La mayoría de los 47 partidos que participaron, así como miríadas de candidatos independientes, trabajaron bajo condiciones de enorme desventaja, sin dinero, sin acceso a medios y sin estructuras políticas, religiosas o sociales que les permitieran establecer contacto con un electorado con poca educación que no tiene la costumbre de tener varias opciones políticas. Casi todas estas agrupaciones, además, fueron creadas después de la caída de Mubárak y carecen totalmente de experiencia: unos cuantos meses no fueron suficientes para que se organizaran. “Yo me afilié al Partido Egipcios Libres (el de Amr Hamzawy) y los he llamado durante semanas, pero nunca me han respondido”, explica Amr Fekry, un activista de 25 años que trabaja como operador en un centro de llamadas telefónicas.

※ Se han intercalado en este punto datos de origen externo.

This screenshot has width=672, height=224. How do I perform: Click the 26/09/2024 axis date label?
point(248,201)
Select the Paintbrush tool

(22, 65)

La coalición La Revolución Continúa, que reúne a seis partidos, incluidos el de Hamzawy, el de la Corriente Egipcia y la Alianza Socialista Popular, se vio afectada, además, por la falta de convicción: muchos de sus miembros y líderes sintieron que su participación convalidaba una farsa, que la junta militar que gobierna el país no tiene intenciones de entregar el poder, y que la prueba de ello está en que los generales rechazan concederle al nuevo parlamento más facultades que la de encauzar la redacción constitucional.

La reocupación de Tahrir y la semana de duros enfrentamientos, con toda la sangre derramada, acentuó estas vacilaciones. Varios partidos y candidatos suspendieron sus campañas electorales para sumarse a la movilización, y otros las cancelaron definitivamente tras afirmar que no había condiciones para ir a las urnas bajo la inseguridad y la represión. “¿Cómo íbamos a ir a votar si todo era una mentira?”, explicó el joven Fekry, después de mencionar que él y muchos de sus compañeros sospechan que Hosni Mubárak sigue mandando tras las cortinas del CSFA y que su caída fue un montaje.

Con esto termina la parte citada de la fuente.